Powerful Ways to Reveal Characters
An amazing plot will be pointless without a living, breathing character that centers around it. Characters are an essential element in every story since they drive the story as a whole. The variety of characters creates conflicts and tensions as well as resolutions. These characters’ desires, hopes, dreams, and thoughts are the driving force that sets everything in motion.
This array of characters are at the core of all great storytelling. Characters should be three-dimensional and compelling; they should be a dynamic cast that readers can spend days with and not grow bored. Equally important to a protagonist and antagonist are supporting characters that vary from sidekicks, love interests, and parental figures. These other roles stem from their relationship with the protagonist.
It’s easy to get enamored and indulge yourself in the fantasy by Jackson-Fink, Sons of Twilight, especially with the main character Dane Coles. Collette Jackson-Fink’s revelation technique created a compelling portrait of the protagonist that has readers care for them and what happens to them; that’s what keeps readers turning page after page.
They say it takes all kinds of people to make the world go round—the same is true of stories. Whether you’re writing a romantic fantasy, action-adventure, or fantasy fiction, you need to introduce a medley of characters at some point in your story to keep readers intrigued and the plot moving. That’s why this post is a handy-dandy guide to revealing characters to readers. Regardless of the type of character you use, there are few approaches you can use to introduce a developed and interesting character.
Dialogue is perhaps the best tool in the writer’s toolbox. And for that, plenty of authors use dialogue to reveal their characters in the story. The dialogue can tell the readers a lot about the characters. Readers want to know about the traits and behaviors of the characters. What ticks your characters have and more. A dialogue is anything about what a character says and how it is said. Active and reactive conversations let the readers know your characters’ personalities, motivations, and how they act and interact with other characters. Dialogue is contrived to start the story in media res. A conversation between two characters is an excellent example of introducing another character in your book. Dialogue is a power tool, you must learn how to wield it well, and it will accomplish much for you.

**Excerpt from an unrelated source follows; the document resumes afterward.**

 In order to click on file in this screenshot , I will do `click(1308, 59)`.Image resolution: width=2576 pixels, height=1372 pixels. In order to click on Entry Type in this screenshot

Most of the main characters in novels are introduced to the story through a compelling backstory. A backstory can be through a flashback. The simple backstory definition is a history or a background created for a fictional character. The backstory may not reveal much and leaves you clueless about the character, but one thing is for sure it will leave you asking how this character plays a part in the entirety of the story.
Often, idiosyncrasies are used to make a character seem like a unique human being without being too over-the-top. It is one of the trickiest parts of fiction writing that a lot of authors fail to apply successfully. However, it is a great technique to introduce a character to the story. Idiosyncrasies are mannerisms and habits unique to a particular individual.
Action is one of the two important literary techniques that any author can use to enhance the narrative. Actions speak volumes, and fictional actions are no exception: from the way they interact to the way they do things. Make use of the actions of a character to reveal who they are and their role in the story. Through action, there’s no need to tell the readers what the character is like; instead, let them see it and conclude on their own about the character.
Each character is briefly described by a sentence or two, just enough to help readers picture them. Characterization is a method that an author conveys a character, traits, and desires to the readers. You can use direct statements to tell the readers about this particular character and what that character is like, or use indirect characterization where you are only suggesting to the readers about an upcoming character. An example of this technique is to describe the physical appearance of the character and how it made the protagonist or supporting characters upon their entry to the story. Physical description details provide readers a clue to how the character play in the story and its relationship to another character—not to mention give readers something to picture as they read.